**TO BE DONE**
1. Answer these questions using the passage on undefined behavior in C and C++ below, writing each answer on its own line marked like its question.
(a) Which GCC version invoked NetHack when the code contained an unknown #pragma?
(b) In Chen's sample code, which operator was used in the loop condition instead of <?
(c) In what year did Regehr announce a contest for the craziest consequence of undefined behavior?
2. Using the passage on undefined behavior in C and C++ below, decide whether each statement agrees with it. Answer yes or no and quote the passage's words that settle the question, marking each answer like its statement.
(a) In Regehr's division example, the optimized program prints its message before it crashes.
(b) In Chen's sample, the loop reads table[4], which is undefined behavior.
(c) The contest winner relied on using a pointer after it had been passed to free().
3. Carry on the passage on undefined behavior in C and C++ below from the point where it stops.

**TEXT PASSAGE**
==============================

In accordance with the C and C++ standards, if the program leads to an integer overflow or any other “undefined behavior” (UB), the result of the program performance can be anything: it can post obscenities to Twitter or format your disk…

Unfortunately, “Easter eggs” that would make the program do something out of the ordinary in case of UB, have not been noticed since the GCC 1.17 that invoked NetHack, when the code contained unknown #pragma. Usually, the undefined behavior result is much more boring: the compiler just optimizes the code for cases when UB does not take place, without giving the slightest importance to the situation when it does take place, as the standard allows to do anything in that case!

To illustrate how UB in the standard allows the compiler to perform non-obvious optimizations, Raymond Chen provides the following sample code:

int table[4];
bool exists_in_table(int v)
{
    for (int i = 0; i <= 4; i++) {
        if (table[i] == v) return true;
    }
    return false;
}

There is a off-by-one mistake in a loop condition, as we used <= instead of <. As a result, exists_in_table() should either return true at one of the first four iterations, or it will read table[4], which is UB. In this case, exists_in_table() can do anything, including returning a true! In full accordance with the standard, the compiler can optimize the code to:

int table[4];
bool exists_in_table(int v)
{
    return true;
}

Such optimizations often catch programmers off guard. John Regehr provides the following selection of examples when undefined behavior led to significant consequences:

int a;
void bar (void)
{
  setlinebuf(stdout);
  printf ("hello!\n");
}
void foo3 (unsigned y, unsigned z)
{
  bar();
  a = y%z;
}
int main (void)
{
  foo3(1,0);
  return 0;
}

will have time to print the message before SIGFPE, if compiled without optimizations, and it will crash right away in case we enable optimization. The program “knows in advance” that it is destined to crash with SIGFPE, and does not even bother printing the message. Chen provides a similar example, but with SIGSEGV.

In 2012, Regehr announced a contest for the craziest consequence of undefined behavior. One of the winners took advantage of the fact that the usage of a pointer after being passed to realloc(), is undefined behavior. His program prints different values for the same pointer:

#include 
#include 
int main() {
  int *p = (int*)malloc(sizeof(int));
  int *q = (int*)realloc(p, sizeof(int));
  *p = 1;
  *q = 2;
  if (p == q)

==============================

**COLLECTED MATERIAL**
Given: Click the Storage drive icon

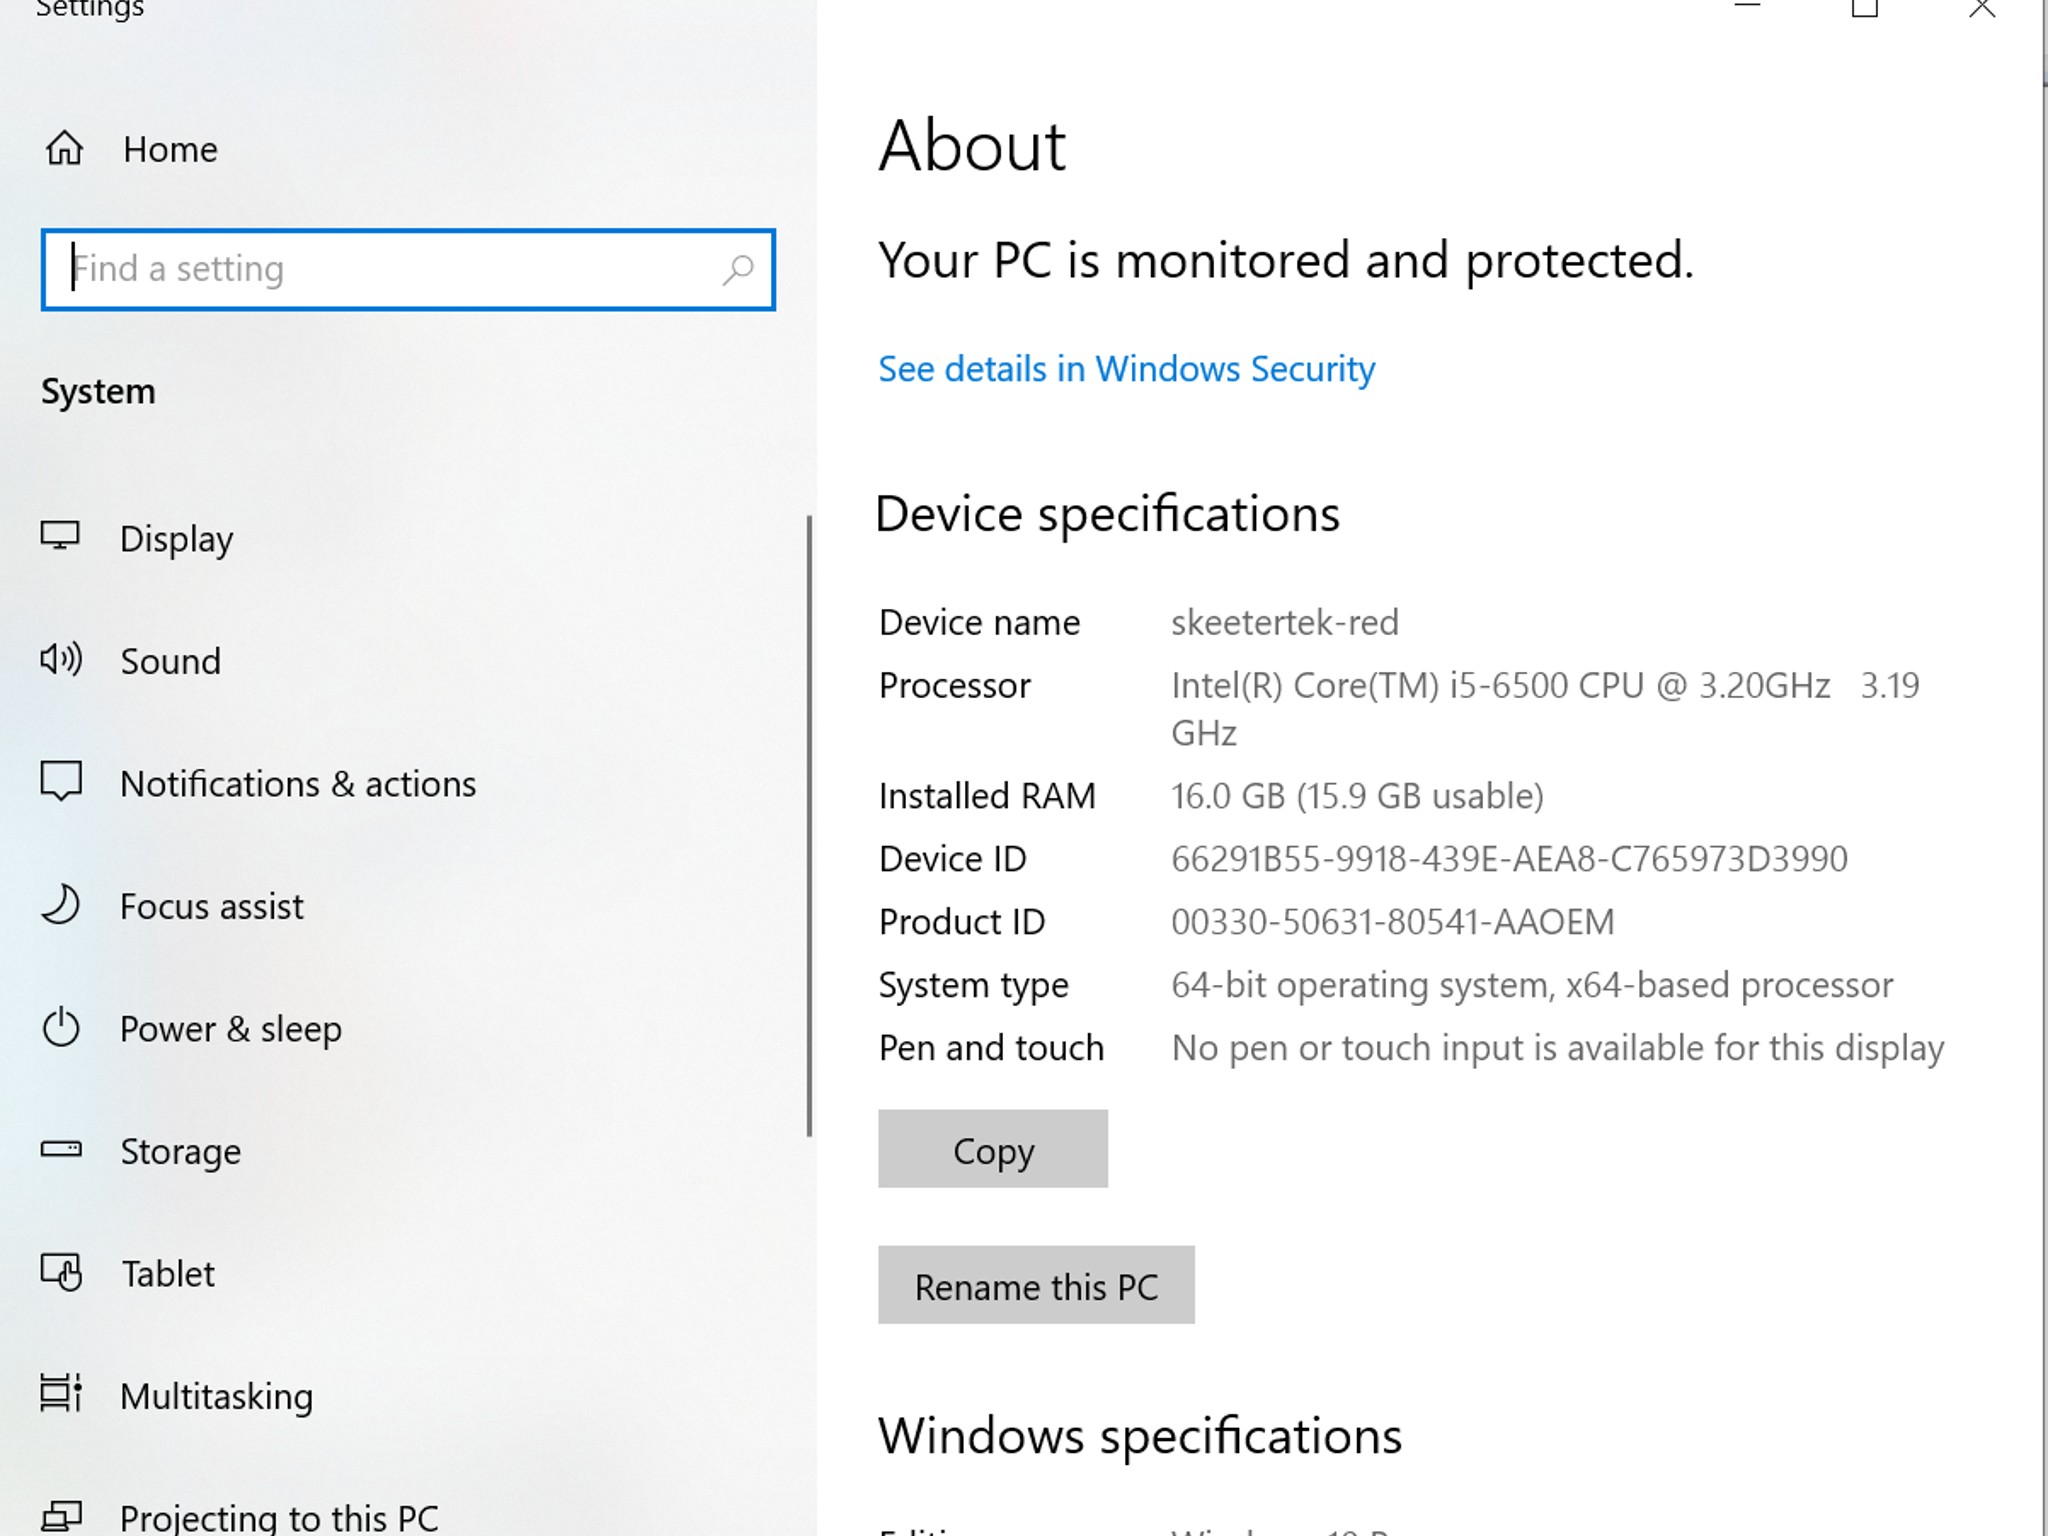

==============================

**ANSWER SET**
1.
(a) GCC 1.17
(b) <=
(c) 2012

2.
(a) No: "it will crash right away in case we enable optimization. The program “knows in advance” that it is destined to crash with SIGFPE, and does not even bother printing the message."
(b) Yes: "or it will read table[4], which is UB."
(c) No: "the usage of a pointer after being passed to realloc(), is undefined behavior."

3.
    printf("%d %d\n", *p, *q);
}

$ clang -O realloc.c; ./a.out

1 2

To my mind, the programs of other contest winners are more boring and partially overlap with the mentioned examples.

But nothing can compare with Regehr’s example: the disprove of Fermat’s Last Theorem by the compiler.

He says that he had to write an infinite loop for some embedded software, so that the optimizing compiler could not remove the entire code that follows the loop. Modern compilers are clever enough to detect “idioms” like while (1) { } or for (;;) { }. They understand that the code following such loop is unreachable and, therefore, there is no need to compile it. For instance, compilers will “shorten” the following function

void foo (void)
  {
    for (;;) { }
    open_pod_bay_doors();
  }

to a single instruction:

foo:
    L2: jmp L2

Clang is even smarter, it can detect (and remove) even the following masked infinite loops:

unsigned int i = 0;
  do {
    i+=2;
  } while (0==(i&1));

As in the previous example, the compiler is able to prove that the loop termination is not possible, and, therefore, it can be replaced by a single jmp instruction.

Regehr decided that compilers are unlikely to prove Fermat’s Last Theorem during compilation.

int fermat (void)
{
  const int MAX = 1000;
  int a=1,b=1,c=1;
  while (1) {
    if (((a*a*a) == ((b*b*b)+(c*c*c)))) return 1;
    a++;
    if (a>MAX) {
      a=1;
      b++;
    }
    if (b>MAX) {
      b=1;
      c++;
    }      
    if (c>MAX) {
      c=1;
    }
  }
  return 0;
}
#include 
int main (void)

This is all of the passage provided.